The name “dot plot” can refer to a variety of completely different graph styles. Well, they have one thing in common: They all contain dots. For analytic use, the two most prominent styles are what we might call the Wilkinson dot plot and the Cleveland dot plot.
The Wilkinson dot plot displays a distribution of continuous data points, like a histogram, but shows individual data points instead of bins.
Though variations of such plots have been around for more than 100 years, Leland Wilkinson’s seminal paper “Dot Plots” largely standardized the form. Last summer, the support for Wilkinson dot plots in JMP was greatly enhanced by an add-in, which is now built-in to JMP 11.1 (see the Wilkinson dot plot blog post).
This kind of dot plot is similar to a bar chart, but instead of using length to encode the data values, it uses position. As a result, the dot plot does not need to start its data axis at zero, can use a log axis and is more flexible for overlaying multiple variables. Cleveland breaks down the estimation aspect of graph perception into three parts: discrimination, ranking and ratioing. In general, dot plots help with the first two at the expense of the third, making relative proportions less accessible. For instance, it’s easier to see when one bar is twice as long as another without consulting the axis.

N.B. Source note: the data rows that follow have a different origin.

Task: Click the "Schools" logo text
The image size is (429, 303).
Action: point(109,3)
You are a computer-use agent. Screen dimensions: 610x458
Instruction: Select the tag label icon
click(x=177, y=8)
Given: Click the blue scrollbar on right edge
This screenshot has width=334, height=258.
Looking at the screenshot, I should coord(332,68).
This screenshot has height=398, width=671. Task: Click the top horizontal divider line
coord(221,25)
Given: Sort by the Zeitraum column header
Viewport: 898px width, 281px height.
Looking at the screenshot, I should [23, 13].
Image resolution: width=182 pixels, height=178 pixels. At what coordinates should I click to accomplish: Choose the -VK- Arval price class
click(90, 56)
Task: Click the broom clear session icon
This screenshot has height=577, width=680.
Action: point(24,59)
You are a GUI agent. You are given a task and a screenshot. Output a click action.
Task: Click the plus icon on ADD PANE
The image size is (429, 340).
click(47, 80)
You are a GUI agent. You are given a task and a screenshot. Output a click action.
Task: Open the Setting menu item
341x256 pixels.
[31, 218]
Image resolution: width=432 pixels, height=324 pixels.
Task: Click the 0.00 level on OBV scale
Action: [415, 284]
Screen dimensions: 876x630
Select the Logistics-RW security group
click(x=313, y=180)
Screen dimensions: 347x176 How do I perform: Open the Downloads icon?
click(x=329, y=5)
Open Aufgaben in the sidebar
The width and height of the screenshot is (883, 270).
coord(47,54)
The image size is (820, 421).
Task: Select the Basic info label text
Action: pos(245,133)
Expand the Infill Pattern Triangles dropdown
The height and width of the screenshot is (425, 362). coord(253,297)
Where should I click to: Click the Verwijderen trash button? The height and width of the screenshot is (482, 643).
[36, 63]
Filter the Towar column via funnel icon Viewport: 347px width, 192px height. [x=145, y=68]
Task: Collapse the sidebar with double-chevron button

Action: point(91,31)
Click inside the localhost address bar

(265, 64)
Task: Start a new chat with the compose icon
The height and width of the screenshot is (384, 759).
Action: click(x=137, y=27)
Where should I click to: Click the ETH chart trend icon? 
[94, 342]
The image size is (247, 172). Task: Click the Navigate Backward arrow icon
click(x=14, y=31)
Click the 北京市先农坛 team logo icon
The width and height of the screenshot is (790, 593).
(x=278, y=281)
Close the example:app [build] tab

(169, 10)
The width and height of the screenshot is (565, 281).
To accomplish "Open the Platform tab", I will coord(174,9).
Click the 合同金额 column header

Cleveland’s books, along with Wilkinson’s The Grammar of Graphics, were influential in the creation of Graph Builder, and as a result, the Points element is the default view in Graph Builder for both continuous and categorical data.
Below is a Graph Builder recreation of a Cleveland’s display of barley yields . A challenge: Can you spot the odd feature of the data?
The use of dotted lines is presumably a constraint of black and white printing, and it’s more common to see faint gray lines in dot plots. Beyond the usual drag-and-drop of variables into roles, the Graph Builder steps to make the dot plot above are:
Add a Value Ordering property for the Variety column (on the Y axis) to match Cleveland's order.
Put the Site variable in the Group Wrap role and set the number of columns to be 1.
Turn off Show Title for Site.
Turn on grid lines for the Y axis.
Change the legend position to the bottom.
And now the answer to the challenge: The odd feature of the data is that the 1931 values are generally greater than the 1932 values except for the Morris site, which suggests the values may have been swapped.